# Anybody Evey Use A Toyota Tacoma Double Cab 3.4 Liter V6 To Tow With



## southern gentleman

anybody every tow a 21,23 or 25 ft outbacker with a toyota tacoma 4 door v6 pre runner?

just wondering if anybody has?

Thanks in advance

Torrey


----------



## MJRey

You might want to check out this recent message thread, it covered a very similar topic about the Tacoma which is very similar to the PreRunner.

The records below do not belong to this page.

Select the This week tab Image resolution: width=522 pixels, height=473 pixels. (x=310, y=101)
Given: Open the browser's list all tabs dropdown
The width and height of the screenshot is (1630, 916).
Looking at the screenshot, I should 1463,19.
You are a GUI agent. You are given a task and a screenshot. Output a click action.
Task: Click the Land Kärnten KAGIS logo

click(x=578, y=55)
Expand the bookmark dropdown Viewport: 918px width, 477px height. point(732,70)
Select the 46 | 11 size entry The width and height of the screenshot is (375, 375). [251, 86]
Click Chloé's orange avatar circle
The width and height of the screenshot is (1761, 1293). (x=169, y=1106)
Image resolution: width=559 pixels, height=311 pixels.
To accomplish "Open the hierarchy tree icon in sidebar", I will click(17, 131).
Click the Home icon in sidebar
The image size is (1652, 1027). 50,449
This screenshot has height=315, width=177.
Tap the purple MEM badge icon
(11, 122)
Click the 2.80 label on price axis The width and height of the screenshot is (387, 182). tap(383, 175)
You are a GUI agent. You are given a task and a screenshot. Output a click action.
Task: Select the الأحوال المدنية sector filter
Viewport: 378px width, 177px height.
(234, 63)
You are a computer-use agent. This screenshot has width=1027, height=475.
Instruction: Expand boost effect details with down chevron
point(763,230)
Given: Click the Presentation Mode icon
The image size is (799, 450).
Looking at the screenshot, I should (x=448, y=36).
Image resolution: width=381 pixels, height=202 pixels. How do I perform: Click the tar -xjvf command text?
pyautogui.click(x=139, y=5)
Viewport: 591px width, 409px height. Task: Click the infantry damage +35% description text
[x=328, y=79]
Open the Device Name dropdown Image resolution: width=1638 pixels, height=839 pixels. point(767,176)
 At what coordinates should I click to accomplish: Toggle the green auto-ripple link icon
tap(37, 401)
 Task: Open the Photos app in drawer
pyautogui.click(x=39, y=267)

http://www.outbackers.com/forums/index.php?showtopic=27125


----------



## W4DRR

If you are talking 3.4L, then that would be a first generation Tacoma, which is smaller and lighter than the current 2nd gen. My day-to-day commuter is a first gen Tacoma, and I believe the tow capacity with the V6 is only 5000 lb. With the 2.7L four-banger, which I have, it is a paltry 3500. I have towed our old Coleman pop-up, and utility trailers with my Taco, but there is no way I would ever consider towing our 23' Outback, even it I had the V6. It is simply too small and lightweight. Prior to our Tundra, we towed with a 2004 4Runner with the 4.7L V8 and 7000 lb tow capacity. (In case you didn't know, the current 4Runner is based on the 2nd gen Tacoma chassis.) It would tow the 23RS no problem, but we were pushing the envelope with the short 110" wheelbase of the 4Runner and it's relatively light weight.

Bob


----------



## Nathan

Most people find they need a 1/2 ton truck to pull anything up to the 26 models (really 28-29' long). Beyond that, most are happier with a 3/4 ton. The Tacoma is a small truck and therefore, I wouldn't personally reccomend it.


----------



## Collinsfam_WY

I wouldn't tow any Outback except perhaps...maybe...the old 18RS with a Tacoma.

-CC


----------



## Collinsfam_WY

The only Outback I might possibly tow with anything smaller than a 1/2 ton truck is the old 18RS. Even so, that model is 4300lbs dry, 6k gvwr, 445lb on the hitch and 19'10" long.

-CC


----------



## Dub

I used to tow a 27' 5500lbs Fun Finder (25ft inside) with my 4.0L DC Tacoma. It would do fine in mountains, able to maintain 55mph, but you weren't gonna accelerate to that speed on a hill like I could with the Tundra (which I can take 10,060lbs to 65mph from lower speeds on mountains in the Smokies). I think an 18-21 footer would be the max for the 3.4L. You won't win any races and you'll know it's back there but you will survive if that's all you have. I will tell you that when I put that trailer on my Tundra that I didn't need to use the WDH and the truck didn't know it was back there, much better towing experience with the Tundra and a 27' trailer than with the Tacoma. I even got 11mpg.


----------



## Dub

Here you go.










Towed it all over the place, mountains of WV, Maine, etc.


----------